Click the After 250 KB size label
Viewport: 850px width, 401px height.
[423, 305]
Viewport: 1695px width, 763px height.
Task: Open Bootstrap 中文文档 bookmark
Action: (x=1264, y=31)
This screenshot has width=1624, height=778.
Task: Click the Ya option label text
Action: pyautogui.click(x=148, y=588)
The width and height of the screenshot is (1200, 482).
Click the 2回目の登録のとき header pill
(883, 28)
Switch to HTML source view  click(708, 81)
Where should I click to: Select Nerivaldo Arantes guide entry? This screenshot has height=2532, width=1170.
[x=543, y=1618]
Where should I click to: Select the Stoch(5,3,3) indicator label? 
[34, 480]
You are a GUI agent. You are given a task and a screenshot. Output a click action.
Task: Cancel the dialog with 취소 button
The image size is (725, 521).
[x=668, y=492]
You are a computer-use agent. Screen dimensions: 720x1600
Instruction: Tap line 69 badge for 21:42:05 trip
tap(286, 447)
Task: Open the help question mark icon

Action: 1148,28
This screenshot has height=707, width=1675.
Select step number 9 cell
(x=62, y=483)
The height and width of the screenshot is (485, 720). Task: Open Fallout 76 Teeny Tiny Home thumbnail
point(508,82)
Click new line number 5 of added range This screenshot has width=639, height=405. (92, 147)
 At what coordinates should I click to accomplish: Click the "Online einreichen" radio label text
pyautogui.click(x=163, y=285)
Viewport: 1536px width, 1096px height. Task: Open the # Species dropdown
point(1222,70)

···

* _Exercise goal_
How many lines of the data contain "agent"? Work it out and give only the number.

* _Finished task_
2